Background: One of the difficulties for the implementation of Brain-Computer Interface (BCI) systems for motor impaired patients is the time consumed in the system design process, since patients do not have the adequate physical nor psychological conditions to complete the process. For this reason most of BCIs are designed in a subject-dependent approach using data of healthy subjects. The developing of subject-independent systems is an option to decrease the required training sessions to design a BCI with patient functionality. This paper presents a proof-of-concept study to evaluate subject-independent system based on hand motor imagery taking gender into account.
Methods: Subject-Independent BCIs are proposed using Common Spatial Patterns and log variance features of two groups of healthy subjects; one of the groups was composed by people of male gender and the other one by people of female gender. The performance of the developed gender-specific BCI designs was evaluated with respect to a subject-independent BCI designed without taking gender into account, and afterwards its performance was evaluated with data of two healthy subjects that were not included in the initial sample. As an additional test to probe the potential use for subcortical stroke patients we applied the methodology to two patients with right hand weakness. T-test was employed to determine the significance of the difference between traditional approach and the proposed gender-specific approach.

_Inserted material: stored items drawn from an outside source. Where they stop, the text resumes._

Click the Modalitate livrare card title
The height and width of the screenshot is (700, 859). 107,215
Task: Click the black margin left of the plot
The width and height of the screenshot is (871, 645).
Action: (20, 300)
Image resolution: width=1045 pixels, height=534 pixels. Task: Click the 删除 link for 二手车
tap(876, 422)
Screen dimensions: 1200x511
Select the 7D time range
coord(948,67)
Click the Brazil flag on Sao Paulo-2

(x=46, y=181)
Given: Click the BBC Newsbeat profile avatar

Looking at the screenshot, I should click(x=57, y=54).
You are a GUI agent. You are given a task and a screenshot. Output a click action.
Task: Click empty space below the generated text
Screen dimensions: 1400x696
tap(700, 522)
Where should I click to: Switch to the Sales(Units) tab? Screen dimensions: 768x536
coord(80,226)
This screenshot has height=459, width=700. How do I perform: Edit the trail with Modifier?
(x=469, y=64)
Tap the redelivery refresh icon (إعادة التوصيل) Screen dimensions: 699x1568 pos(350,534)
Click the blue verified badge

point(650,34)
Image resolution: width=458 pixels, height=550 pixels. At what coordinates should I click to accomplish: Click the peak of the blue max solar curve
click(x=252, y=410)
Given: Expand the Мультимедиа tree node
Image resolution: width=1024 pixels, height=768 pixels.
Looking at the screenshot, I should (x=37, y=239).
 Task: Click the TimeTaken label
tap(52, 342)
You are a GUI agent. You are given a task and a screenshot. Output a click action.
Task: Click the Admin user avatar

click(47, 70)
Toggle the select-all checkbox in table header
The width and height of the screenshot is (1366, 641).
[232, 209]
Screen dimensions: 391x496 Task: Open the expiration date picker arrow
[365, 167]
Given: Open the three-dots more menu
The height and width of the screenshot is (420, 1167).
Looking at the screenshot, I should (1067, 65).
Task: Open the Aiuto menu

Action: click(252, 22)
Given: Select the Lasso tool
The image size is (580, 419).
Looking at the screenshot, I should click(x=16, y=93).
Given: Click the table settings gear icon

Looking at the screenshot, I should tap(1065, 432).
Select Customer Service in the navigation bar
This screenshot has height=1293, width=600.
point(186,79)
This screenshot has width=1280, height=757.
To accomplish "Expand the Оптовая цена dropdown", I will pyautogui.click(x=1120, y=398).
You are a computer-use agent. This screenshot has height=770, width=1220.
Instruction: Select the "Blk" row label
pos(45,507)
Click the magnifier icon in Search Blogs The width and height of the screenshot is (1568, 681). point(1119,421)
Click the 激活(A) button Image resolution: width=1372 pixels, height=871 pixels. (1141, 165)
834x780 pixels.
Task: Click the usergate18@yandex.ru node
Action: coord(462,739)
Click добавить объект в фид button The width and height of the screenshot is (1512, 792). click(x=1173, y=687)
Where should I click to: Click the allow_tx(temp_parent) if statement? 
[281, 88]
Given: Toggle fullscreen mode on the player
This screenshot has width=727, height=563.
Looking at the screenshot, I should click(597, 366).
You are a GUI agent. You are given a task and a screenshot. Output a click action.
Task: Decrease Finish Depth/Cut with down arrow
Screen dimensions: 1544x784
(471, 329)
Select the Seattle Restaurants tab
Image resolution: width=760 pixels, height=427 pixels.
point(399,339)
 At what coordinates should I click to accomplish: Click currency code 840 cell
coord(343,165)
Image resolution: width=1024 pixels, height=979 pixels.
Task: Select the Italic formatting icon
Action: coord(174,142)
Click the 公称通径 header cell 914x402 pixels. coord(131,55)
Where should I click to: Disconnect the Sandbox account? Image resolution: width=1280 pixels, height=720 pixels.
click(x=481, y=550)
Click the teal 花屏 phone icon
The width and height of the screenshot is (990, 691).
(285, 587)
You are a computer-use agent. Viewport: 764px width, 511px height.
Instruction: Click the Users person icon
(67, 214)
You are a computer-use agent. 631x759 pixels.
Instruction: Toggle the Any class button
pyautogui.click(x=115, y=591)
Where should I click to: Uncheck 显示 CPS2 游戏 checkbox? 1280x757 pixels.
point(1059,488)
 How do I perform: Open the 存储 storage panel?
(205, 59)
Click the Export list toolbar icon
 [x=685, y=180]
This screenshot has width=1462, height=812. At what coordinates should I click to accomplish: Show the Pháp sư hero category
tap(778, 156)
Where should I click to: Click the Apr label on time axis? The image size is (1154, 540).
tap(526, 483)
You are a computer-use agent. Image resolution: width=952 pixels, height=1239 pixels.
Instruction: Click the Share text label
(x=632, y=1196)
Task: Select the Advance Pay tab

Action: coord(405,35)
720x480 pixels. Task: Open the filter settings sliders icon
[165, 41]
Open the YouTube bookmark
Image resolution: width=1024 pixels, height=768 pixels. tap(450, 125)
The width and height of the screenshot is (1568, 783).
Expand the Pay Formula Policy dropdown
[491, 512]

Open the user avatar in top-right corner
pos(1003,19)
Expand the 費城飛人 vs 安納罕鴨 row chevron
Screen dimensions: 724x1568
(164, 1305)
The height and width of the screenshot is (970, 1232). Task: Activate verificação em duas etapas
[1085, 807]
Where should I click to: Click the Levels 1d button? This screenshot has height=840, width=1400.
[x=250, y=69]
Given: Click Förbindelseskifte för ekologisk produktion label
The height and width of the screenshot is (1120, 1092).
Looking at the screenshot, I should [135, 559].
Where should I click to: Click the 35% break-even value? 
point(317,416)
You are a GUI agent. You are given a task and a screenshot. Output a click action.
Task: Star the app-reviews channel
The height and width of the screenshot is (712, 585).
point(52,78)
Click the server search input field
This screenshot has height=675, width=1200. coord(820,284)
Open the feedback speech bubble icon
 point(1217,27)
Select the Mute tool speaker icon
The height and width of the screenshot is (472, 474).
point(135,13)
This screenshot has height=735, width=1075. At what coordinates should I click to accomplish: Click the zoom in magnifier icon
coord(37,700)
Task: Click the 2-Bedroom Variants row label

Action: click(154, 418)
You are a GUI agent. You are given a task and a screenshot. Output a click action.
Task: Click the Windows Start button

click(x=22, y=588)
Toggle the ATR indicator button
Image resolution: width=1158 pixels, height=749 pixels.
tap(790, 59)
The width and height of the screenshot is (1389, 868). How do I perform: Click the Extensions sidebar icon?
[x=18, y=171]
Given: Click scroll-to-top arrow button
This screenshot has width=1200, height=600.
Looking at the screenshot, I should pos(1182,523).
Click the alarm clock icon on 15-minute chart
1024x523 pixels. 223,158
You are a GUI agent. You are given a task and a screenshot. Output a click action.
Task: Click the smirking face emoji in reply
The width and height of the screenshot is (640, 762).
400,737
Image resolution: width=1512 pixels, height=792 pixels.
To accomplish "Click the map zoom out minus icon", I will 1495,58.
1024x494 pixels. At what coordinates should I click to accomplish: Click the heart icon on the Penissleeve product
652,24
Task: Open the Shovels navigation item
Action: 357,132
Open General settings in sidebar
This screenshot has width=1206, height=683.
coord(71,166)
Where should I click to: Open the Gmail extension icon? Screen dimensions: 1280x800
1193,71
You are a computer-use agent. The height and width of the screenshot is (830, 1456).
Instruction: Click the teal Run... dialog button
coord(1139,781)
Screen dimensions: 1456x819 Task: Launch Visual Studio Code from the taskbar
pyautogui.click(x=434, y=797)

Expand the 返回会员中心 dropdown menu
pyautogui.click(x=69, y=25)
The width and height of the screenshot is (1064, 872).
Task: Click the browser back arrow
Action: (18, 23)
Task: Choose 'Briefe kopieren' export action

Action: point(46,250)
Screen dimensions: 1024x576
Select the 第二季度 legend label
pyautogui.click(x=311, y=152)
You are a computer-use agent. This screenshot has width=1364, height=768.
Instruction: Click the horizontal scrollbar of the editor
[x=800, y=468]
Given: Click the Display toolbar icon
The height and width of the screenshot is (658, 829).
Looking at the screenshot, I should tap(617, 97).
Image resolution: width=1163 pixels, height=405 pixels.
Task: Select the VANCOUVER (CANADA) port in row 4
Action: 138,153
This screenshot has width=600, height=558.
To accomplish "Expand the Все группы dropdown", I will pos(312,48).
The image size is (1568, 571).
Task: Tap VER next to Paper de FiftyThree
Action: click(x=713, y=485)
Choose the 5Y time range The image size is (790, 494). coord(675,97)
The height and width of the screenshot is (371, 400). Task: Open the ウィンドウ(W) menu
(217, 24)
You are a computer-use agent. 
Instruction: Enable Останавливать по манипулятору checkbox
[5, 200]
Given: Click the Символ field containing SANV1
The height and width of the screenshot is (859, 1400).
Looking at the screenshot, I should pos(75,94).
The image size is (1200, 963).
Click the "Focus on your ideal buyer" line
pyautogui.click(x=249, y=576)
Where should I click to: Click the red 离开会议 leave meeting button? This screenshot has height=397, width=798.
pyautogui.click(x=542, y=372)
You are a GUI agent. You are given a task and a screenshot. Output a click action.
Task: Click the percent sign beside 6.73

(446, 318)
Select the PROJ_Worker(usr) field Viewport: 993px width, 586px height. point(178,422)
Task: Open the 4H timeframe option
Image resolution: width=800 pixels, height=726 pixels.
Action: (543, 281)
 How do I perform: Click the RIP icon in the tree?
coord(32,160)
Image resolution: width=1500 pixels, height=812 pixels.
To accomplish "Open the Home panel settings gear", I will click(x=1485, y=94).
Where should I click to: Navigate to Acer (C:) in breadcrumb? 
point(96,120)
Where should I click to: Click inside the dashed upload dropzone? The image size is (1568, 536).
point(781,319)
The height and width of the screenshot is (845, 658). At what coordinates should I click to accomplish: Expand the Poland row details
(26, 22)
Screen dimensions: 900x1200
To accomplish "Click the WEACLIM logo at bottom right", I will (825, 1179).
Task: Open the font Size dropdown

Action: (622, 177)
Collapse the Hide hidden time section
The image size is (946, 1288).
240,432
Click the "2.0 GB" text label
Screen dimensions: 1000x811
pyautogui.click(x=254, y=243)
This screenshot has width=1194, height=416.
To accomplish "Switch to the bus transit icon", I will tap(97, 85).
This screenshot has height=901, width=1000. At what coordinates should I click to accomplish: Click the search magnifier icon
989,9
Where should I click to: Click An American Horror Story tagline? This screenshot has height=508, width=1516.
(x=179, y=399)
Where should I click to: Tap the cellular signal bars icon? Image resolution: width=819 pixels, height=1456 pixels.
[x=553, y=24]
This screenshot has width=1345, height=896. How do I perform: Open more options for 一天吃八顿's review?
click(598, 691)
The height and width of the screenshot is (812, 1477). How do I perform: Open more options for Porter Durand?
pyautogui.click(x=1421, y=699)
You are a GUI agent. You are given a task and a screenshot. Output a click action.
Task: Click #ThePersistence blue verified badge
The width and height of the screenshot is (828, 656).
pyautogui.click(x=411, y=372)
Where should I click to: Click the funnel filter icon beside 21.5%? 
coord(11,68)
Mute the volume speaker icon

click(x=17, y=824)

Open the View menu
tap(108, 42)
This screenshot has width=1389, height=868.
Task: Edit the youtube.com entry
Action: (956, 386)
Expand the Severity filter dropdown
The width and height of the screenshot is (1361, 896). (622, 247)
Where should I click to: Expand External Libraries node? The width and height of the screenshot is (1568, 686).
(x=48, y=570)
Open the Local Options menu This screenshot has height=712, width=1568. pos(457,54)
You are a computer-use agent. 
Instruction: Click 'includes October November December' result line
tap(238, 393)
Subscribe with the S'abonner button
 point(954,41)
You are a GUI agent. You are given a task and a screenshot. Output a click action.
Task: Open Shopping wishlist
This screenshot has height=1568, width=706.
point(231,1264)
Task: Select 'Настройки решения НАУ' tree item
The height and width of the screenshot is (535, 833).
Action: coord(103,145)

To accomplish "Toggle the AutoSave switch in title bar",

Results: For most of the tested conditions, the gender-specific BCIs have a statistically significant better performance than those that did not take gender into account. It was also observed that with a BCI designed with log-variance features in the alpha and beta band of healthy subjects' data, it was possible to classify hand motor imagery of subcortical stroke patients above the practical level of chance.
Conclusions: A larger subjects' sample test may be necessary to improve the performances of the gender-specific BCIs and to further test this methodology on different patients. The reduction of complexity in the implementation of BCI systems could bring these systems closer to applications such as controlling devices for the motor rehabilitation of stroke patients, and therefore, contribute to a more effective neurological rehabilitation.